AnyFucker · 13/09/2011 23:41

don't we all ?

AitchTwoOh · 13/09/2011 23:42

well, yes, precisely. but it hardly means we're going to ditch what we have and piss off with someone from our past.

AnyFucker · 13/09/2011 23:48

Well, I feel like that on occasion, but I guess it's what you do with those feelings isn't it ?

Having a FB conversation with an old flame, and saying those things that would hurt my spouse deeply were he to find them, isn't top of the list of useful ways to deal with it.

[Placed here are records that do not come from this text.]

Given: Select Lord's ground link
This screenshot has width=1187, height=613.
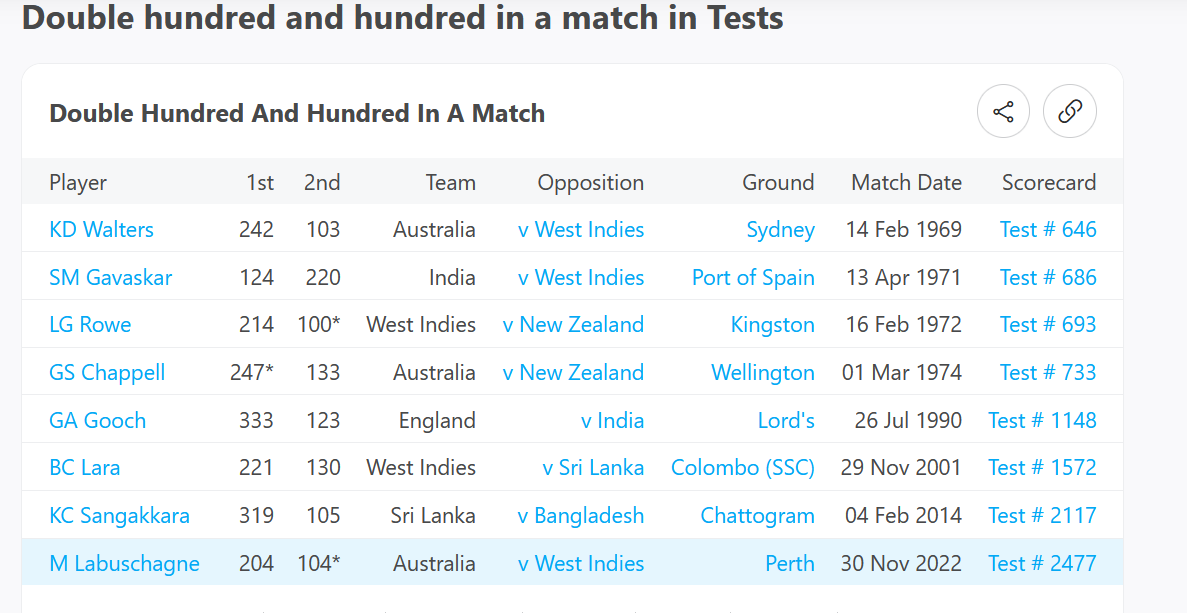Looking at the screenshot, I should click(786, 420).
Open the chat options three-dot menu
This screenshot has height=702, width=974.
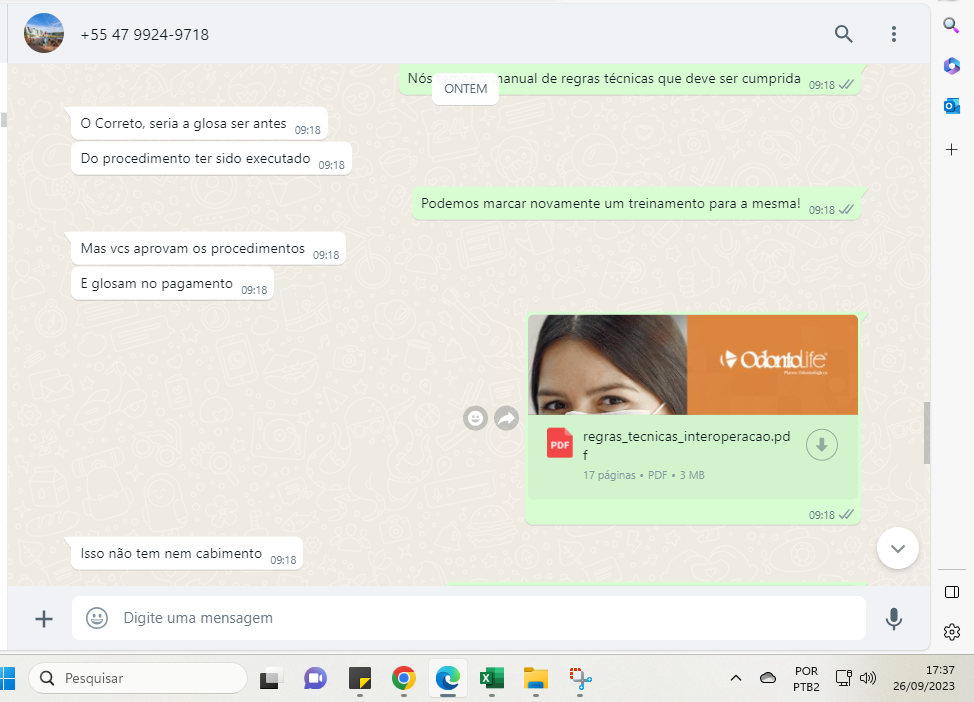coord(893,34)
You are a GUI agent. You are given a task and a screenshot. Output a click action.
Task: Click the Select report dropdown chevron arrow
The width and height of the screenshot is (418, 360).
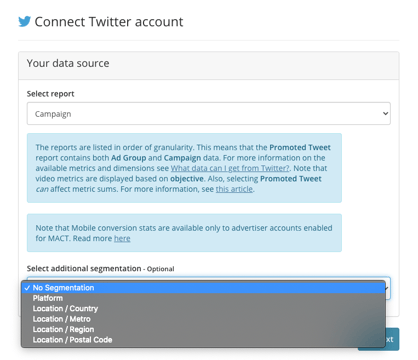(385, 114)
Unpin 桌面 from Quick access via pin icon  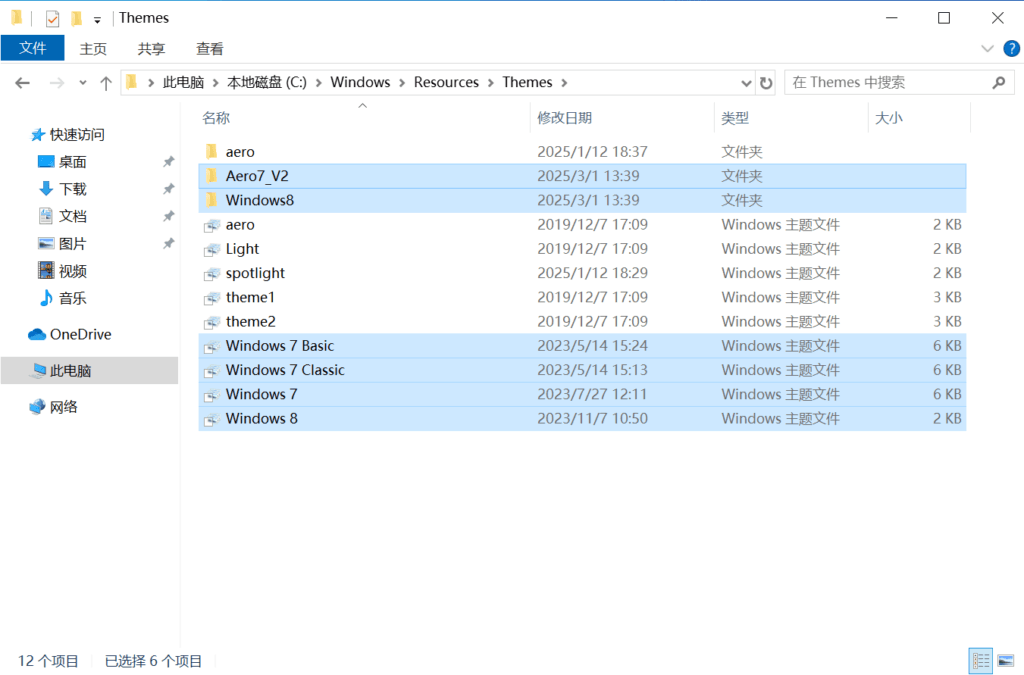point(168,162)
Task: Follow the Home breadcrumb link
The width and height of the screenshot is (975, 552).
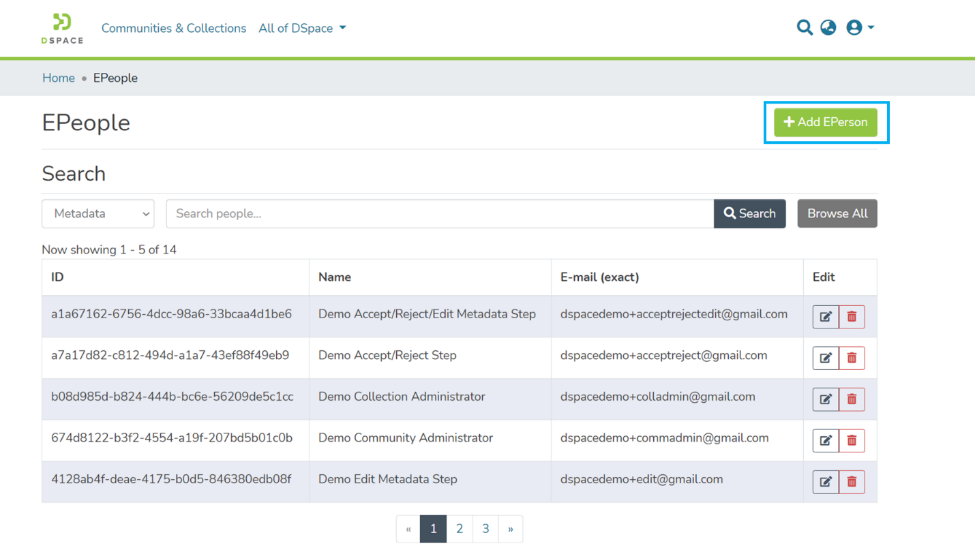Action: (x=58, y=78)
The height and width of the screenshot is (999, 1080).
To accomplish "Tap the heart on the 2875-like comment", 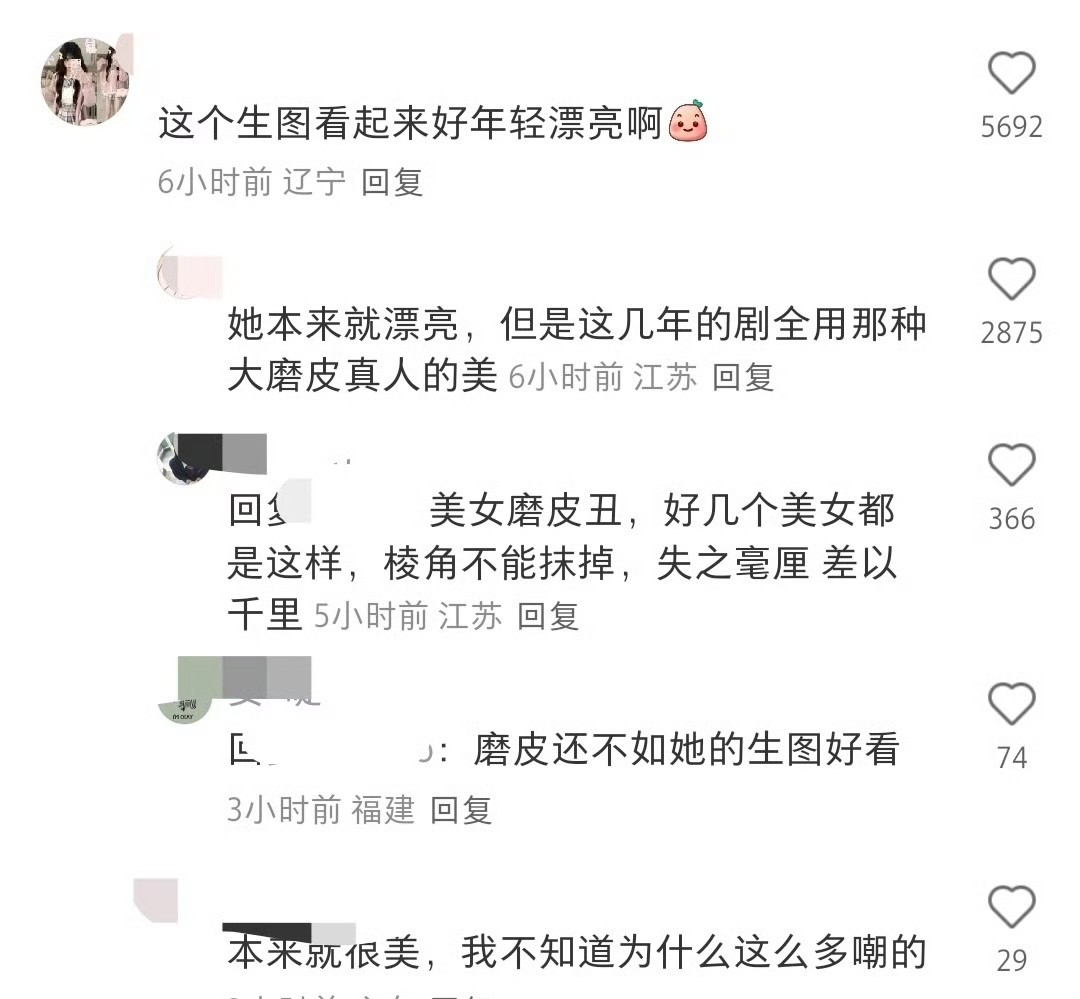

AitchTwoOh · 14/09/2011 00:07

i think if we expect our partners to be perfect then we are setting ourselves up for a major fall. porto's dh, imo, did nothing wrong. the only stupid thing was in not telling her about it as it was happening. perfectly okay for him to wax nostalgic imo.

Portofino · 14/09/2011 08:45

I do believe his explanation - and you're right - he didn't really overstep the mark to THAT degree, but he does agree that was disrespectful to me. At the end of the day, this a woman he had a relationship about 25 years ago. She lives in another country with her dh and kids. They will not be bumping into each other anytime soon - so I am going to try and put it from my mind and I am not planning on stalking his FB now Grin

I suppose it was because of the "I love my wife, there I said it" drunken post on his wall a few weeks back that made me leap to conclusions. I thought it was an odd way to express such a sentiment, and made me wonder whether there had been some doubt about this somewhere.....At the time, everyone reassured me that this was most likely drunken man wafflle.

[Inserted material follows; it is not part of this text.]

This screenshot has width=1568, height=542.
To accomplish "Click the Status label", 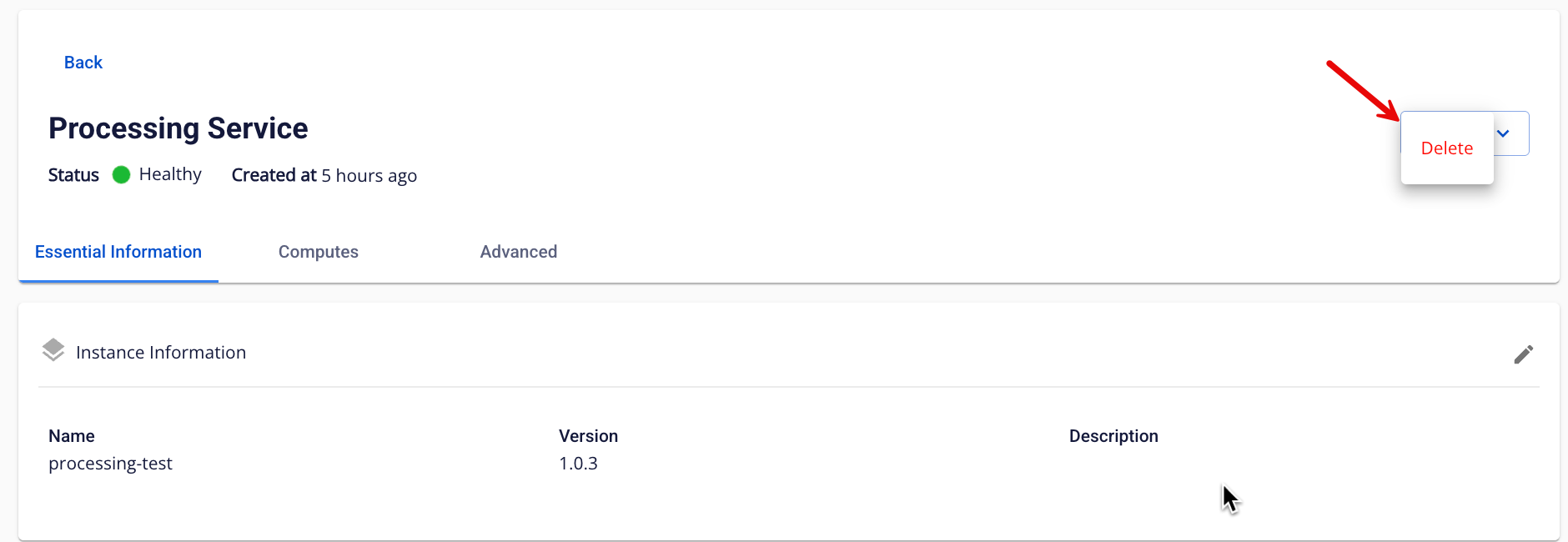I will (73, 175).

Anyway it did lead onto a conversation last night that we need to put more effort into our relationship and doing stuff as a family. My main issue with him is that he is starting to claim "old man" status - that he works hard, is tired and is happy to potter around the garden and watch footie at weekends. It is scary enough to me that he will reach retirement age in 10 years or so, and I am not ready to hang my dancing trousers up just yet Grin

Plus - I think he struggles a bit with having a young child - I guess at 54 you'd expect your kids to be teenagers at the very least - and I am having to continually explain that it is not fair on her to sit in the house/in front of the tv at the weekend throughout the winter (in summer she normally plays out with the neighbours) and it is not fair on me to have to be the one arranging activities/play dates/taking her to classes etc because he is "tired". Our lodger is going in a couple of weeks - I think this is an ideal time to reevaluate our routine a bit.....and do some more stuff as a couple/family. Rocket firmly wedged up arse.

OP posts:
AnyFucker · 14/09/2011 14:14

I believe his explanation, too, Porto. I did after you first posted it. I wish I hadn't continued that convo with aitch, because it may look like I don't. In fact, every time I replied to her, I cringed and hoped you understood what I was trying to say.

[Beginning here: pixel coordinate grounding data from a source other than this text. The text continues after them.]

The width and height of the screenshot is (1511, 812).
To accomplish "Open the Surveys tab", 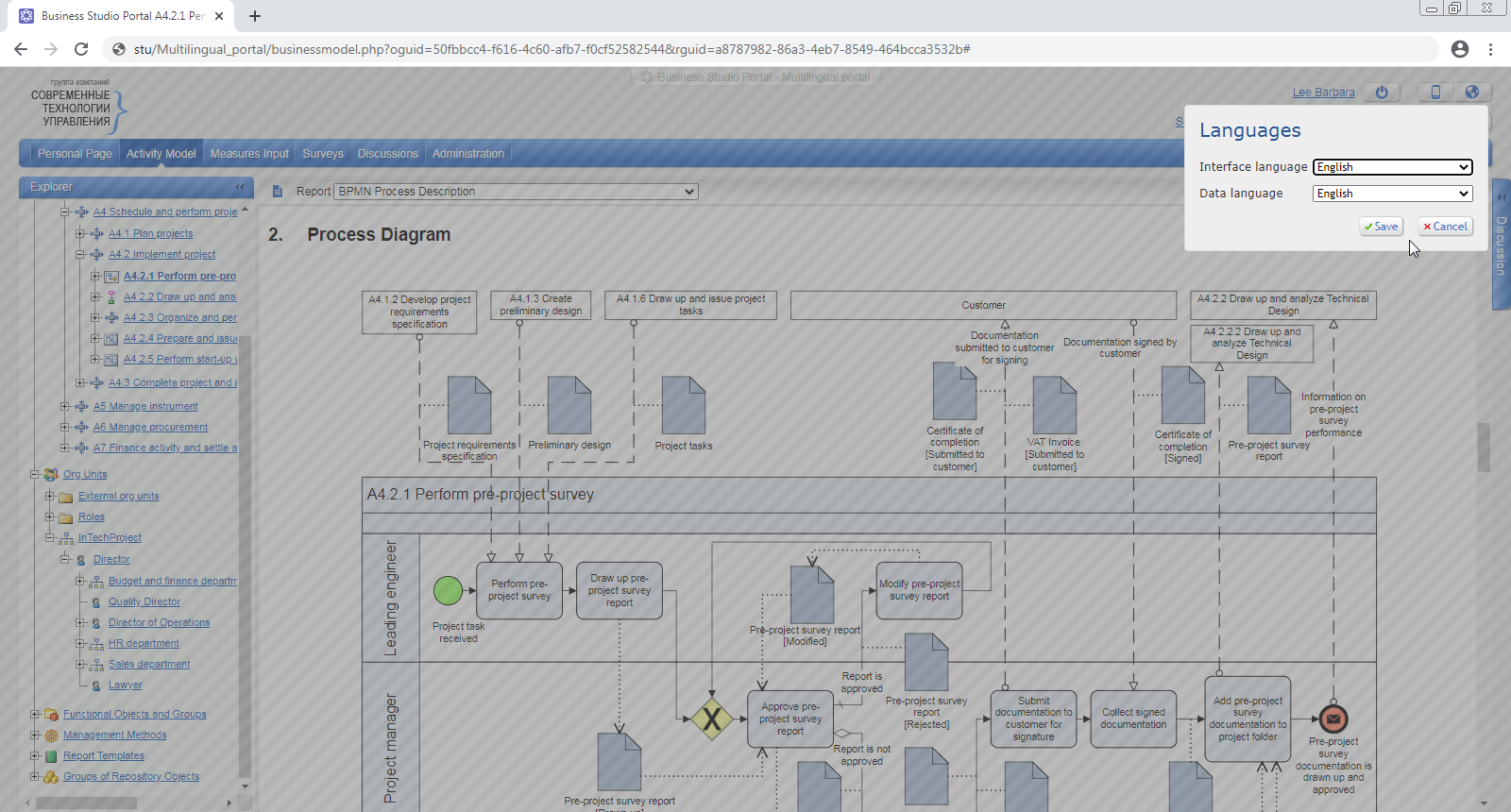I will pyautogui.click(x=323, y=154).
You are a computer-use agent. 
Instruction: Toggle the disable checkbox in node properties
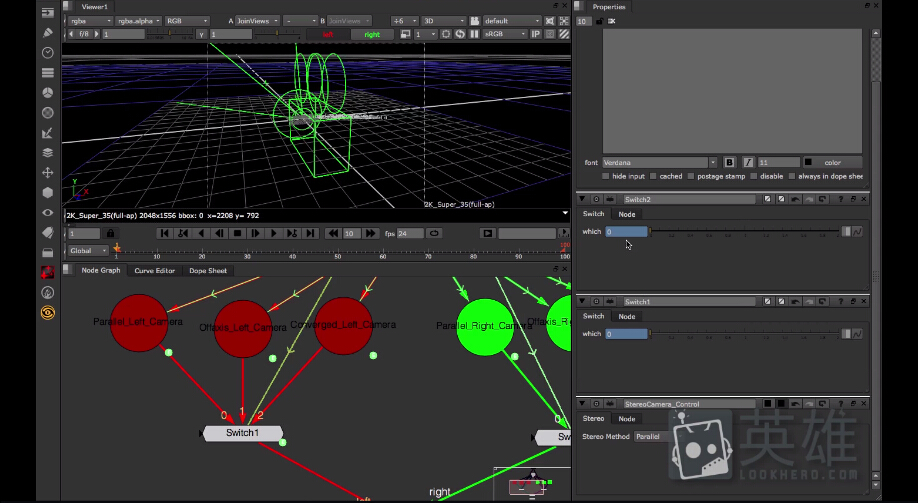click(x=753, y=176)
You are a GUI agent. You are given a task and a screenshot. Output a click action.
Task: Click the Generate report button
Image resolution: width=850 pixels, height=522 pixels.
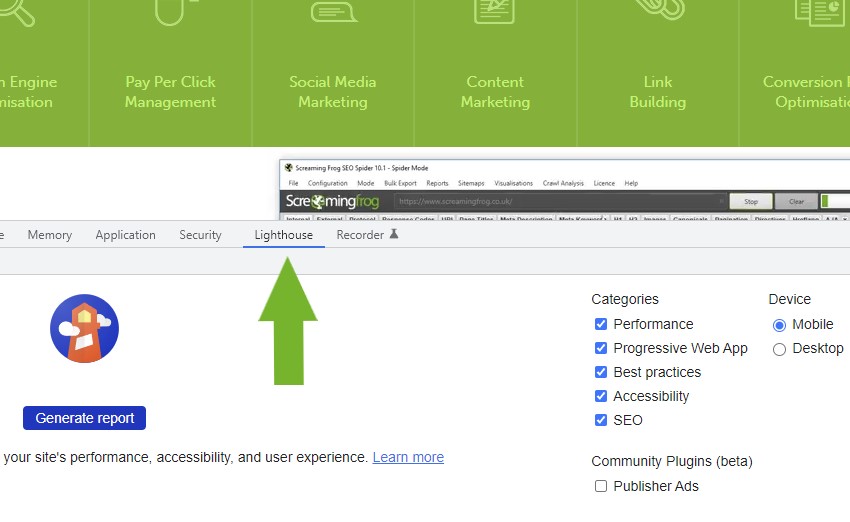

It was disrespectful and he shouldn't have done it. Just because you have accepted his explanation doesn't mean that you think what he did was OK. Some people think it is OK. You didn't. I don't. That is all.

All the best with reassessing what both of your priorities are.

madzdilley · 21/09/2011 11:40

Porto I fully sympathise with your last post.

My hubby is 61, I'm 27. We have a 6 year old and I am pregnant again. When I told him about this pregnancy (unplanned although I was taking the pill) he got very upset and told me I was ruining his life. He says he works hard and wants some rest when he retires plus he doesnt want to have to worry about money etc. To be honest it nearly split us up. Thankfully he is coming round to the idea but it has shown me what a huge difference there is between us given our ages, even after being together over 9 years.

Anyway enough of the rant. I have difficulty with my DH speaking to an ex he felt very strongly for and found a text on his phone last week where he told her he thinks of her 'always' which I found difficult. He had asked me to use his phone to send a message so I wasnt snooping. I havent brought it up yet as he has been away but might well do when he gets back.

I'm glad you have got some answers and hopefully after your talk this will only serve to make your relationship stronger!